▶ _Work instruction_: The answer must be every line of the data that holds the word "chevron".
Task input below:
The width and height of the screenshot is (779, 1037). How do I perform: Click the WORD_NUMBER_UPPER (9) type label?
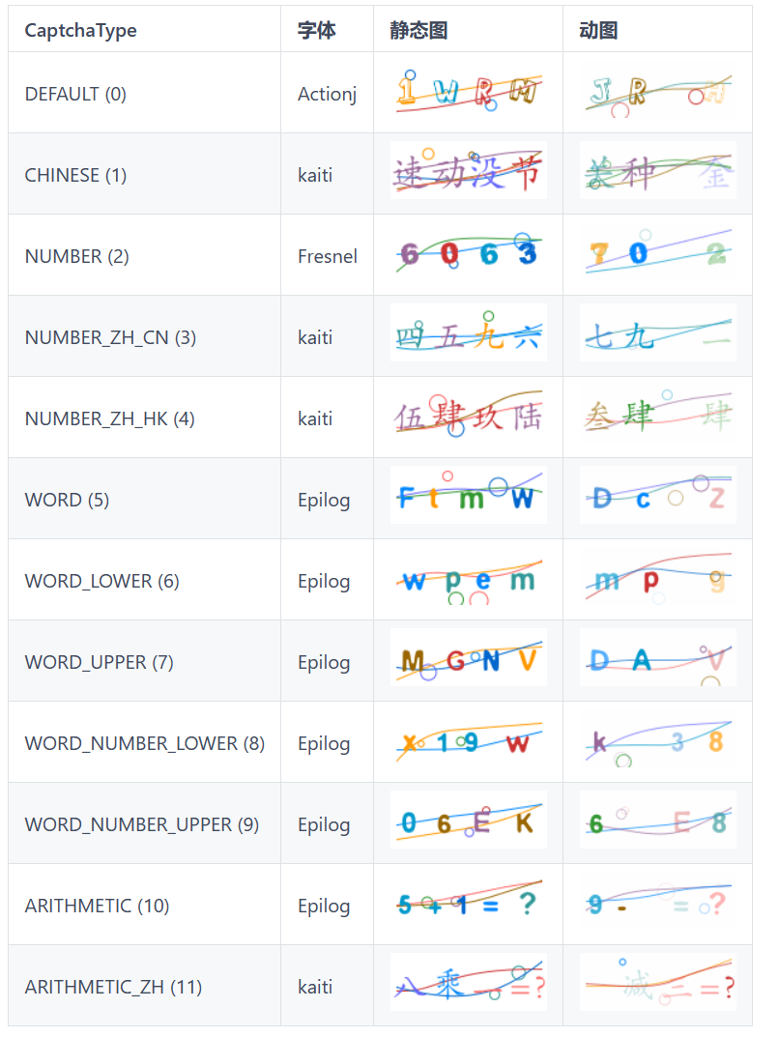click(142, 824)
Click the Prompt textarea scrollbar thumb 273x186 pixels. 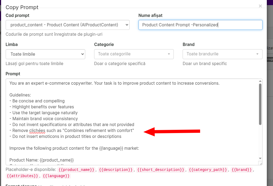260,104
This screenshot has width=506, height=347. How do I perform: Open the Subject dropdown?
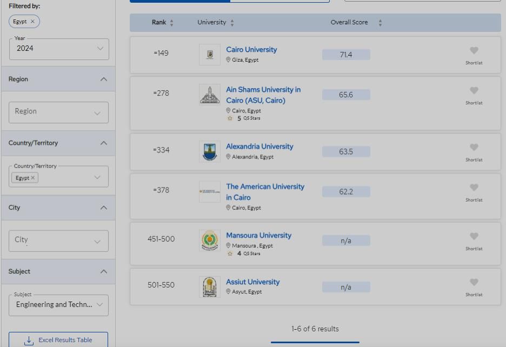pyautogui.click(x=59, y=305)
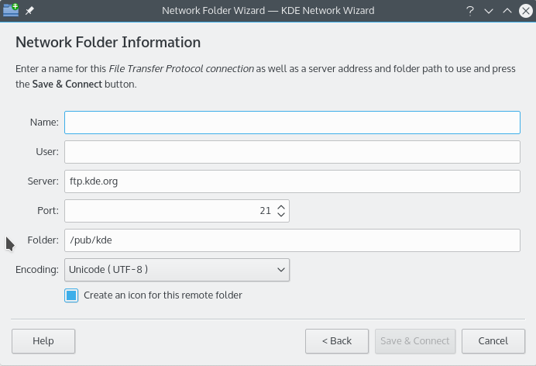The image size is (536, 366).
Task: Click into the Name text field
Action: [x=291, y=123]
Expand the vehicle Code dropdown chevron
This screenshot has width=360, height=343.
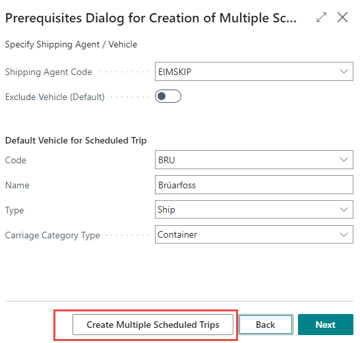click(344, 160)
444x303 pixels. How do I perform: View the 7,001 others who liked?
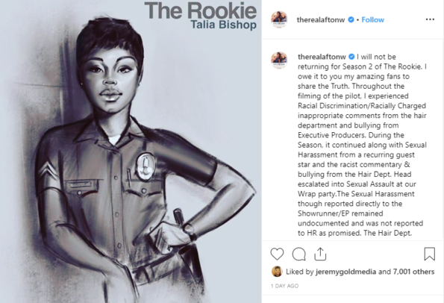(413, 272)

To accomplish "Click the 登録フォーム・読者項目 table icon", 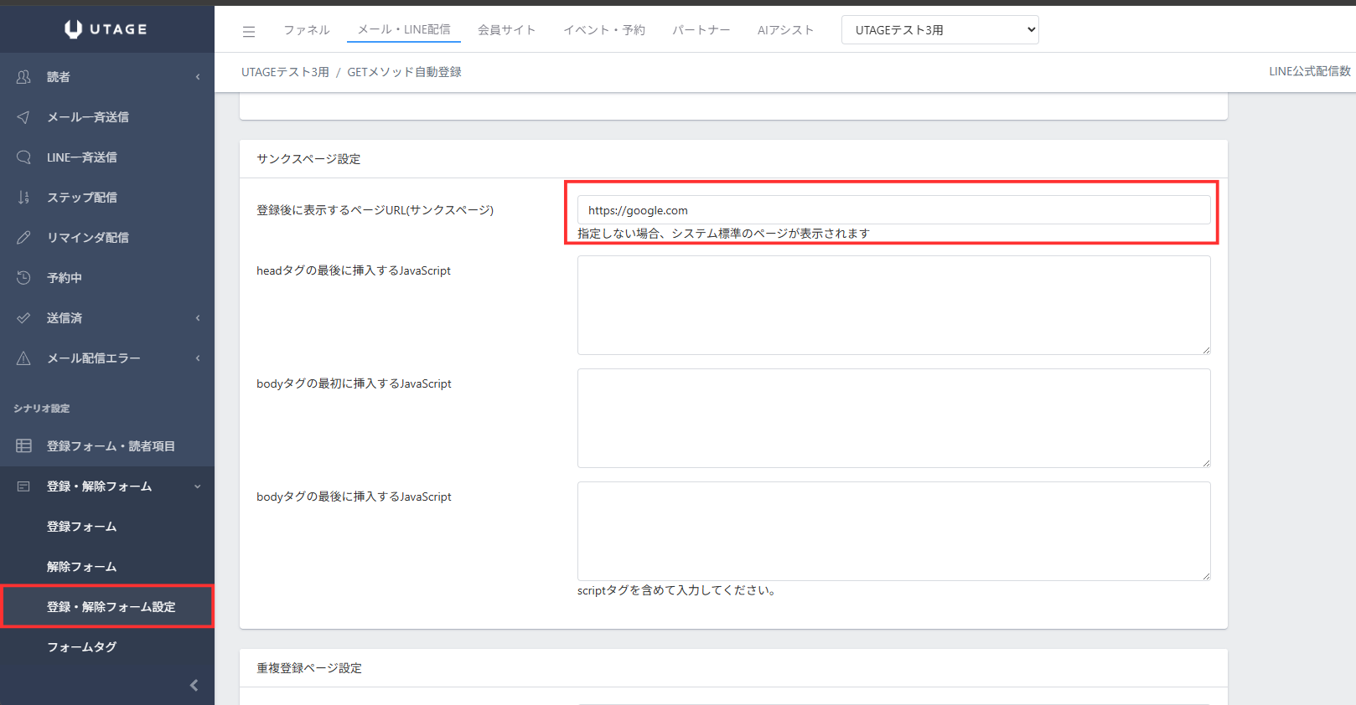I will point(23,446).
End of Task input.
Task input below:
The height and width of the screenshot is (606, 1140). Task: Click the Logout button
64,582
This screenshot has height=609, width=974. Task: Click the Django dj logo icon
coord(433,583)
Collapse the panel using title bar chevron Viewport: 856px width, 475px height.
End of Task input.
▶ _Completed exercise_:
Expand the vehicle Code dropdown chevron
Collapse the panel using title bar chevron Viewport: 856px width, 475px height.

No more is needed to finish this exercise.